What the task requires » Find each line below containing the word "will" and copy it.

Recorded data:
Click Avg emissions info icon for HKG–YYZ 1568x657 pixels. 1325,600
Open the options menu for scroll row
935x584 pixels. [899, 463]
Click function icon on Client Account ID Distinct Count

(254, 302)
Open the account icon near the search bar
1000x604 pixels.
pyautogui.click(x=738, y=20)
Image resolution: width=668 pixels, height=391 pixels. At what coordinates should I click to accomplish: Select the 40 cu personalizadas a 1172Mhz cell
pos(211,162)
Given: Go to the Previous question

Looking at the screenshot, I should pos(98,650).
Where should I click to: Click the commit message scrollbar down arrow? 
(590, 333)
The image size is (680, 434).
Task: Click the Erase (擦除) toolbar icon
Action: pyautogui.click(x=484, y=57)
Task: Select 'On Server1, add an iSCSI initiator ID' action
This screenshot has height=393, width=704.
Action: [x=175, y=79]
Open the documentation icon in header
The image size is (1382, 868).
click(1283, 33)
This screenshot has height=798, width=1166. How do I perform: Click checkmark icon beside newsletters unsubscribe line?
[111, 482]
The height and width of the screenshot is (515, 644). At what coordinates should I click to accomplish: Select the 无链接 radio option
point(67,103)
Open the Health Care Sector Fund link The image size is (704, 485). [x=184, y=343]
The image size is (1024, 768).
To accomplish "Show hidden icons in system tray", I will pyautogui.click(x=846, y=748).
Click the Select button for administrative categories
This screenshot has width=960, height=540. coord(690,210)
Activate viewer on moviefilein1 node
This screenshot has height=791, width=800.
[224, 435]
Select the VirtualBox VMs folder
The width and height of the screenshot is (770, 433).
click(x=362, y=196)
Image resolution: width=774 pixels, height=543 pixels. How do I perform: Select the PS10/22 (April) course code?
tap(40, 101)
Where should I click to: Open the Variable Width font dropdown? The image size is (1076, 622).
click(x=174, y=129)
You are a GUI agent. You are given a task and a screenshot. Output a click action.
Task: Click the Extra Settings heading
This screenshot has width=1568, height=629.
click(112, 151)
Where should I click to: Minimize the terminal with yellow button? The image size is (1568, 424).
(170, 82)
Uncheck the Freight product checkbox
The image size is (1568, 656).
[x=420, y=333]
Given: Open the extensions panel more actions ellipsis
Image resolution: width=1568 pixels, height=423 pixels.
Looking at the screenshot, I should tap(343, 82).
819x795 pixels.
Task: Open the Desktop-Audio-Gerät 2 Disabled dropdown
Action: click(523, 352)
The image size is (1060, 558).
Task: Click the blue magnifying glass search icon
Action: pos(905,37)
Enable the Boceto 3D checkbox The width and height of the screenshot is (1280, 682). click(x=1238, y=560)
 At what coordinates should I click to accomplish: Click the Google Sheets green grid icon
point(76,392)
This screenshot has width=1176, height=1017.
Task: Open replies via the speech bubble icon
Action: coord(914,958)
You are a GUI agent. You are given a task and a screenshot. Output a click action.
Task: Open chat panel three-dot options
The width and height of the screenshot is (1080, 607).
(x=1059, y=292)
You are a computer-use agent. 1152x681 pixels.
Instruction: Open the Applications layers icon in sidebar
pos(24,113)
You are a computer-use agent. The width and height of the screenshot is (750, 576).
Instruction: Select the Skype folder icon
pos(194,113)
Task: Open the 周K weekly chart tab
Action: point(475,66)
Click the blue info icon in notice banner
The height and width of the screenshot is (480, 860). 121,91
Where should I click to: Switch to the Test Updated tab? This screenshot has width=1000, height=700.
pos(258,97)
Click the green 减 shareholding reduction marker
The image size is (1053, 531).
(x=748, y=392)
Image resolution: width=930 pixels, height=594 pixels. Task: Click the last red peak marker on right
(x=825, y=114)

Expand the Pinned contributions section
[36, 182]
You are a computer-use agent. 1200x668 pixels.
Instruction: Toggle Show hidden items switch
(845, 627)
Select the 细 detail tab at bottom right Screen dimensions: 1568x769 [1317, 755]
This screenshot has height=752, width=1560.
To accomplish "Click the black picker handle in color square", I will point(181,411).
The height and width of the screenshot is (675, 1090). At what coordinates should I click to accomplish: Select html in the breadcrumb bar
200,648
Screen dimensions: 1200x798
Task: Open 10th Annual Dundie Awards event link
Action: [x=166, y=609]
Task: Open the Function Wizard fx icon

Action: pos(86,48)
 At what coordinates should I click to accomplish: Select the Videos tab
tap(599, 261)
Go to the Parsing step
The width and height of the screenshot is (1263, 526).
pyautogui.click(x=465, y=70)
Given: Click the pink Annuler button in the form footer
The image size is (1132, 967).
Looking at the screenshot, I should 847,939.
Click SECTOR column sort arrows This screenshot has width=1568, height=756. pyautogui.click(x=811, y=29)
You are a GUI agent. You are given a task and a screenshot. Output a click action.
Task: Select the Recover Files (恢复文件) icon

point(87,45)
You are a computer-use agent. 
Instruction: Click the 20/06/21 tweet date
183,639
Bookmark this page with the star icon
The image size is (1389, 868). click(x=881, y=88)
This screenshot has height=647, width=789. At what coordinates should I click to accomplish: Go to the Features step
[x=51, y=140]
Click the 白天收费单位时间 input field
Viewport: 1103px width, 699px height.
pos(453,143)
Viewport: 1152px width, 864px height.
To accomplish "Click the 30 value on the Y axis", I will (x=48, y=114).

Answer to this problem »
To accomplish "Show hidden icons in system tray", I will pyautogui.click(x=846, y=748).
To accomplish "Click the black picker handle in color square", I will point(181,411).
To accomplish "Click the 30 value on the Y axis", I will (x=48, y=114).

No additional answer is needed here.